For the entries below, print exactly the lines between the line holding "[Александр Шохин, глава" and the line holding "Oman logon lisäys (744, 2239)", inclusive, and nothing else.

Records for this task |
———
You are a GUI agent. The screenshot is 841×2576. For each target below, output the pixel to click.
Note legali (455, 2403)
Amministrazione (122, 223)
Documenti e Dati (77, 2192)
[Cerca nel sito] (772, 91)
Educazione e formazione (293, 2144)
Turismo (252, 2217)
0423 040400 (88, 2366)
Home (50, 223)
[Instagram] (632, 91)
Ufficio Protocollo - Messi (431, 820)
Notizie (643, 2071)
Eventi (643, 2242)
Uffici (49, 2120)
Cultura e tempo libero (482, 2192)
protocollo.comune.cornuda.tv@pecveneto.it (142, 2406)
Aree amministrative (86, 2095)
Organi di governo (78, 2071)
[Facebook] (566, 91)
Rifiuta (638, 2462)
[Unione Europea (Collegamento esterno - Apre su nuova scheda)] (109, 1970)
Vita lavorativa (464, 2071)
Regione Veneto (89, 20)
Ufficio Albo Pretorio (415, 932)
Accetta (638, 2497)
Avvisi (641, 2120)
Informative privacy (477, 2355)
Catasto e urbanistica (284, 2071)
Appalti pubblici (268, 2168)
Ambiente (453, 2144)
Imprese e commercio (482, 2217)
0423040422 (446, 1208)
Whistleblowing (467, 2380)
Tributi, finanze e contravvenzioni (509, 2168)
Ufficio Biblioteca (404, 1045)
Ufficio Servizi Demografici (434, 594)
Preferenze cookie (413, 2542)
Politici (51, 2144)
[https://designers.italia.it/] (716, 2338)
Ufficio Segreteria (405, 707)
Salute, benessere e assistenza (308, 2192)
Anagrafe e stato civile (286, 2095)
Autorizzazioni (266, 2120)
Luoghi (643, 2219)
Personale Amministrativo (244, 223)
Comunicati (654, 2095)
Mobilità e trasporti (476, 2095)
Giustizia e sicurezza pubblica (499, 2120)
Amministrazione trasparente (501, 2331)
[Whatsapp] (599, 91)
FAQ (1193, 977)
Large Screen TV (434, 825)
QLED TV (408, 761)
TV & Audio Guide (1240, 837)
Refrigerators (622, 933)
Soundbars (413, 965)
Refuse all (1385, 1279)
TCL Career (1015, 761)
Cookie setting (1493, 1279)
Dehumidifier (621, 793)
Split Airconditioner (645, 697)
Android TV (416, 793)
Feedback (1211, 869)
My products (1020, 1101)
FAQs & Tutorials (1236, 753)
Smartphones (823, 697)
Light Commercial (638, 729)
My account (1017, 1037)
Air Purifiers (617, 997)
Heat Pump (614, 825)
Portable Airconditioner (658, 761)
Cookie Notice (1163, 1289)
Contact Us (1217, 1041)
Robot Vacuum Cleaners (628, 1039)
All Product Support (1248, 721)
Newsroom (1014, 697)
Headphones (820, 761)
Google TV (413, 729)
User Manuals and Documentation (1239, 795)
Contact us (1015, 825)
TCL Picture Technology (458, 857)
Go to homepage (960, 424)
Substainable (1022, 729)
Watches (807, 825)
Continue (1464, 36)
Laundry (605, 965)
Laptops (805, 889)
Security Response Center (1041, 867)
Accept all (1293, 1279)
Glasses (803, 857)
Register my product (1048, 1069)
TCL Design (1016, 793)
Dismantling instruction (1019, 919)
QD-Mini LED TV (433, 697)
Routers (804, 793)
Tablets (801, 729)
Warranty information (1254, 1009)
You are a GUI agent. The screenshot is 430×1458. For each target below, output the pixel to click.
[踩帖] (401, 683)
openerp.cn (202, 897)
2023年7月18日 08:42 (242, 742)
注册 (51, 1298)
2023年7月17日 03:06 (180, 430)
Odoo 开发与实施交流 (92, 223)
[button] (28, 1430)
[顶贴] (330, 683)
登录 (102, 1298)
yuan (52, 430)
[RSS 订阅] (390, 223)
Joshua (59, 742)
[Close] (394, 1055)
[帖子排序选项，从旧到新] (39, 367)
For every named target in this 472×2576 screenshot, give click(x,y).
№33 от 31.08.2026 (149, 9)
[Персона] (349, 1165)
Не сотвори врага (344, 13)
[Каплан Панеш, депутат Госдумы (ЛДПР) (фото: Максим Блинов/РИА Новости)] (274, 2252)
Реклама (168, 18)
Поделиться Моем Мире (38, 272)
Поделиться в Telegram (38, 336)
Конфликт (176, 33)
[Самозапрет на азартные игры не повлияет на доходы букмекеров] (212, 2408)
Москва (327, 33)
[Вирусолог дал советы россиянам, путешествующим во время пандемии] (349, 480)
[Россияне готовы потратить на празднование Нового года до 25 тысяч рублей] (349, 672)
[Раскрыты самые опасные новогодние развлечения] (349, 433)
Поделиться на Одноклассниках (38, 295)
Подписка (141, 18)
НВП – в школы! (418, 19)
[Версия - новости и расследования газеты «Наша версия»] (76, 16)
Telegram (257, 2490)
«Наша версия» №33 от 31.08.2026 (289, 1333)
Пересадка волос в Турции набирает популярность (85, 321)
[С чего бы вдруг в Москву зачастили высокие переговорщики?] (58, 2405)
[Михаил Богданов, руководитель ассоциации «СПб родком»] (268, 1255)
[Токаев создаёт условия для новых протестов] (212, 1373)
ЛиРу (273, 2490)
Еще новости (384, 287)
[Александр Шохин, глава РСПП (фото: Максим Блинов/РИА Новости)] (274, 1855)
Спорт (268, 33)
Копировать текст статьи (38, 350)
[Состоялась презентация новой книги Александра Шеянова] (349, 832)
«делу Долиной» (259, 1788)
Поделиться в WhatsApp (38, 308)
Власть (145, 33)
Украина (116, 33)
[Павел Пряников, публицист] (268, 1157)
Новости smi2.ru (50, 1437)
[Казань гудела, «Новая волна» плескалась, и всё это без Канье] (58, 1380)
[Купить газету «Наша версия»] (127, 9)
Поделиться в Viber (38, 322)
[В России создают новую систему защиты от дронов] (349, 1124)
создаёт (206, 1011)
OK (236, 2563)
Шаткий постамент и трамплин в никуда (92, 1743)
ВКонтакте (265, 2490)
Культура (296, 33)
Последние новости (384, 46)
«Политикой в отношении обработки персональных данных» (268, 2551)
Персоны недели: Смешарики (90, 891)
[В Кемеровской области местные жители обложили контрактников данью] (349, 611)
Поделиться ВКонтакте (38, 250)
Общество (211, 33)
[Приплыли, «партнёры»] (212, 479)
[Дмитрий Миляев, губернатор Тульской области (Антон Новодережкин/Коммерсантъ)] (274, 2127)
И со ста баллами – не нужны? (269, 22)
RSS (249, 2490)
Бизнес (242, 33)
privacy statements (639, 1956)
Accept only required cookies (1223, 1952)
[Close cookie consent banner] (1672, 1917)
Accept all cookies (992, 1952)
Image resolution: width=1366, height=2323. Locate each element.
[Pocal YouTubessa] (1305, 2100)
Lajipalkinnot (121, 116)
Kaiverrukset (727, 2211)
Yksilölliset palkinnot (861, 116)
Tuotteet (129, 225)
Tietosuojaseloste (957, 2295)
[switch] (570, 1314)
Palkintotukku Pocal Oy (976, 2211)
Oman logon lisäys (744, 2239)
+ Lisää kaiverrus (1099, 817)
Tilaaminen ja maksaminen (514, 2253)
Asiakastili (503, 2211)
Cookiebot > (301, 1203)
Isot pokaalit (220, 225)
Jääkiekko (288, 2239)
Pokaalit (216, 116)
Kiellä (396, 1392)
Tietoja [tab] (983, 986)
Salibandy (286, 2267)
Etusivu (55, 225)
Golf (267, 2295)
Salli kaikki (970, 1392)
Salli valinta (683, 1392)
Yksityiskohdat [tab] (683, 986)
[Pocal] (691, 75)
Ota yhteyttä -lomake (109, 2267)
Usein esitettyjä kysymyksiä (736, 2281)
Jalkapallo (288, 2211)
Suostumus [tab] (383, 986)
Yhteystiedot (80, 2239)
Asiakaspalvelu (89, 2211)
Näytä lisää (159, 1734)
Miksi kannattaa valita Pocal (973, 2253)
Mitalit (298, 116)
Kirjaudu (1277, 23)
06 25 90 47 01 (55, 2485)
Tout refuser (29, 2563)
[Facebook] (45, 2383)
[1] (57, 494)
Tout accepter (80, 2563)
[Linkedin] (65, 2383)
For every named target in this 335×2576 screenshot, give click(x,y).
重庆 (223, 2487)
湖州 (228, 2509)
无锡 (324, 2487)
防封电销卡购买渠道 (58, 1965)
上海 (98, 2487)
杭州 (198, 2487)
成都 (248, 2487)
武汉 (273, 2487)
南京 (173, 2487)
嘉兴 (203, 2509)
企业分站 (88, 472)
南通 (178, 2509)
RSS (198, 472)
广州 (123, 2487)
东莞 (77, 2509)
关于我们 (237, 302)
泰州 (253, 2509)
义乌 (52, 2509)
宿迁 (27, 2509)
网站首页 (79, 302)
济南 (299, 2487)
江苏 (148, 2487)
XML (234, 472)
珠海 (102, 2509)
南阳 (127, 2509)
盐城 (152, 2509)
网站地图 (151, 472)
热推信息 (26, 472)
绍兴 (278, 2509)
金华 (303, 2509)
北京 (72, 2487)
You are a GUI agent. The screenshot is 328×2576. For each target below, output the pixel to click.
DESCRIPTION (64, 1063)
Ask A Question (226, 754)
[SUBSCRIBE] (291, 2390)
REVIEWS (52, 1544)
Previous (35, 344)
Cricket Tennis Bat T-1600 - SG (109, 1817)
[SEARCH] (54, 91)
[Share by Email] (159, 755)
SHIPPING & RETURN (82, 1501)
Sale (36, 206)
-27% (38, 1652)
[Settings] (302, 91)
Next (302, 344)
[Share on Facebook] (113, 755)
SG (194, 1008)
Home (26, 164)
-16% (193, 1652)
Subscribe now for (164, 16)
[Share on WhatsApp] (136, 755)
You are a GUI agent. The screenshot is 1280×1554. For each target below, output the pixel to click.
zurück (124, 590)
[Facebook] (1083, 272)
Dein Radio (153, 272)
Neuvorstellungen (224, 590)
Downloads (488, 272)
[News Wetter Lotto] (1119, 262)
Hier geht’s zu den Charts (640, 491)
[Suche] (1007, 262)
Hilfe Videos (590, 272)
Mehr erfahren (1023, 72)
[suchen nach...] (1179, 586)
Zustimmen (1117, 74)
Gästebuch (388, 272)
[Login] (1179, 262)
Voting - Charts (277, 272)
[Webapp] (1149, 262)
———
Worked solution |
[Александр Шохин, глава РСПП (фото: Максим Блинов/РИА Новости)] (274, 1855)
Спорт (268, 33)
Копировать текст статьи (38, 350)
[Состоялась презентация новой книги Александра Шеянова] (349, 832)
«делу Долиной» (259, 1788)
Поделиться в WhatsApp (38, 308)
Власть (145, 33)
Украина (116, 33)
[Павел Пряников, публицист] (268, 1157)
Новости smi2.ru (50, 1437)
[Казань гудела, «Новая волна» плескалась, и всё это без Канье] (58, 1380)
[Купить газету «Наша версия»] (127, 9)
Поделиться в Viber (38, 322)
[В России создают новую систему защиты от дронов] (349, 1124)
создаёт (206, 1011)
OK (236, 2563)
Шаткий постамент и трамплин в никуда (92, 1743)
ВКонтакте (265, 2490)
Культура (296, 33)
Последние новости (384, 46)
«Политикой в отношении обработки персональных данных» (268, 2551)
Персоны недели: Смешарики (90, 891)
[В Кемеровской области местные жители обложили контрактников данью] (349, 611)
Поделиться ВКонтакте (38, 250)
Общество (211, 33)
[Приплыли, «партнёры»] (212, 479)
[Дмитрий Миляев, губернатор Тульской области (Антон Новодережкин/Коммерсантъ)] (274, 2127)
И со ста баллами – не нужны? (269, 22)
RSS (249, 2490)
Бизнес (242, 33)
privacy statements (639, 1956)
Accept only required cookies (1223, 1952)
[Close cookie consent banner] (1672, 1917)
Accept all cookies (992, 1952)
Image resolution: width=1366, height=2323. Locate each element.
[Pocal YouTubessa] (1305, 2100)
Lajipalkinnot (121, 116)
Kaiverrukset (727, 2211)
Yksilölliset palkinnot (861, 116)
Tuotteet (129, 225)
Tietosuojaseloste (957, 2295)
[switch] (570, 1314)
Palkintotukku Pocal Oy (976, 2211)
Oman logon lisäys (744, 2239)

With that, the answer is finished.